Tuesday, November 17, 2020

THE UNTOLD STORY: Entry Thirty-Five

Entry Thirty-Five: Jeremiah 29:10-12

Are all the odds stacked against me, dear Lord? Will there be no return from this exile…the exile of my son, Benjamin? The land is no longer ours…it is gone forever…no jubilee year will bring it back to us. But surely Benjamin is more important than land? This is a life…a human life. There is no way I can recreate him into an abstraction that can be added or subtracted. He is and always will be a part of me…a part of Miriam…a part of Aaron. That is the way God intended it to be…the same flesh and the same blood. If we cut him off, do we not cut off a part of ourselves too? 
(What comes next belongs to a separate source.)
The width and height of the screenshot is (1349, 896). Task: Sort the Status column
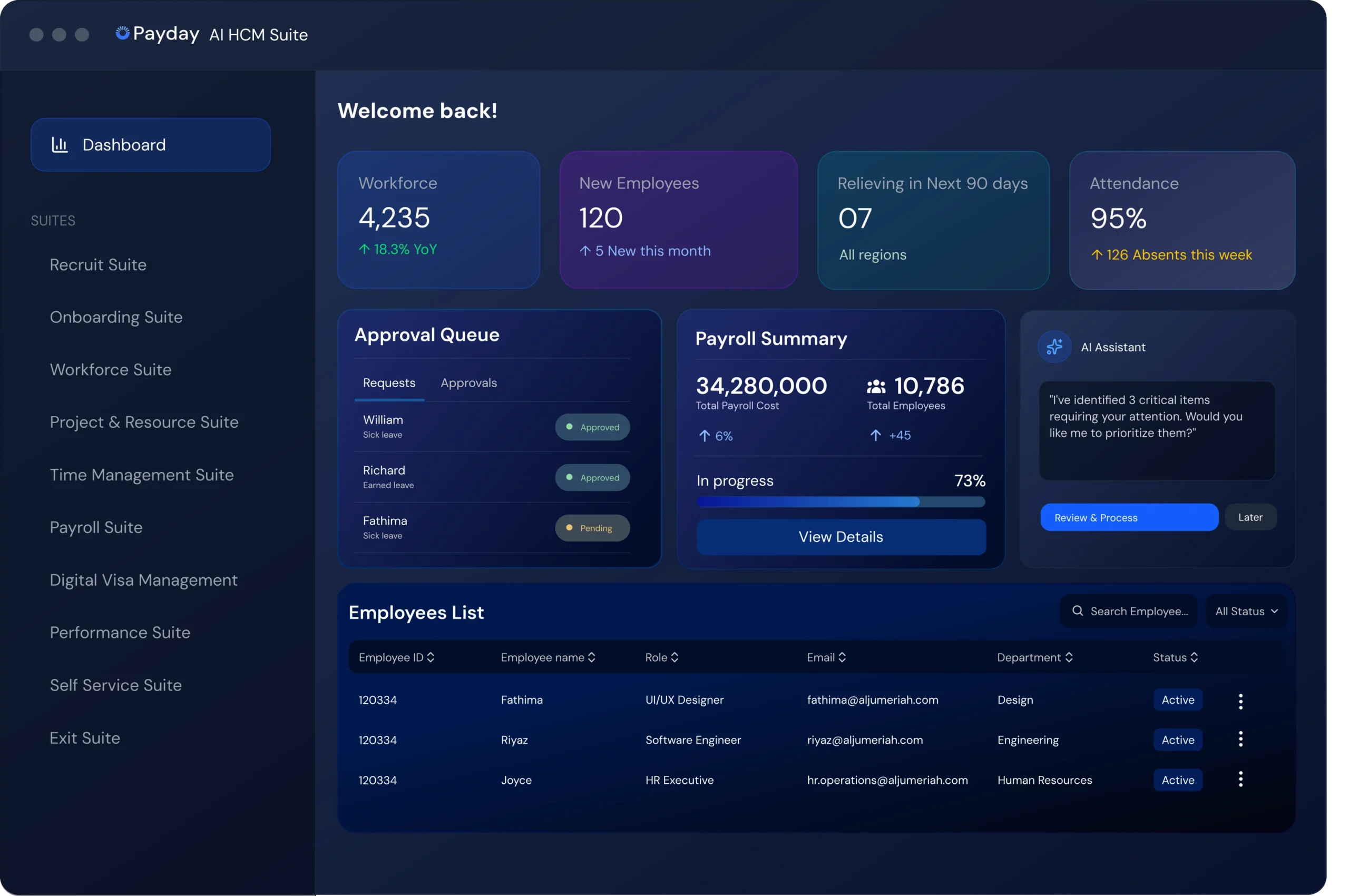(x=1195, y=657)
Does it really matter who owns the land? Are they afraid that the breath of the Gentiles will foul the air they breathe? With their hearts filled with hatred…are they not already contaminated? Do they not see that by sustaining their loathing for Benjamin, they are most unlike the God they profess to believe in? God is love…and hate is the opposite of love. How can one hate what He has created? I cannot feel hatred for this Roman General. Is he my enemy? Is he the enemy of Israel? Is he not merely a small part of a larger machine we call Rome? 
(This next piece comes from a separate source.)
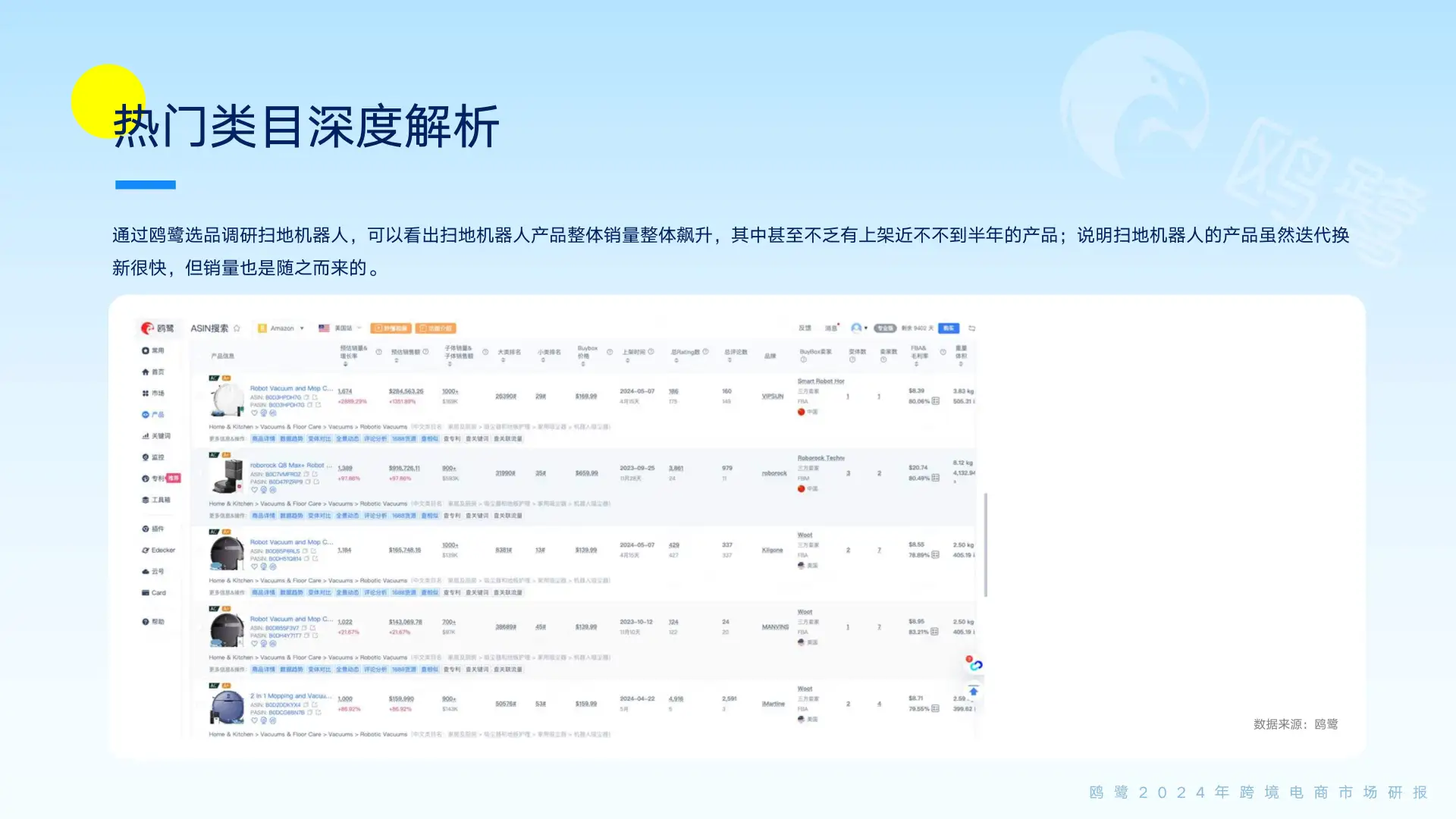Click the refresh icon in the top-right header
Screen dimensions: 1456x819
click(972, 328)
Yes, Benjamin betrayed my trust. Never would I have imagined he would sell the land to anyone…Jew or non-Jew…never would I have imagined that he would leave without saying goodbye. But his errors do not justify mine. To be righteous surely means being a better person…not sinking to the levels of those who sin against us. No. Benjamin did not love enough to stay…I must therefore love even more for him to return. If I do what others have done, I slay my own child…and I make his return from self-imposed exile impossible. 

I must love more than all the hatred radiating from those around me…those who call themselves by the name of the God of Israel…my own people…my own son, Aaron. I must love as God loves.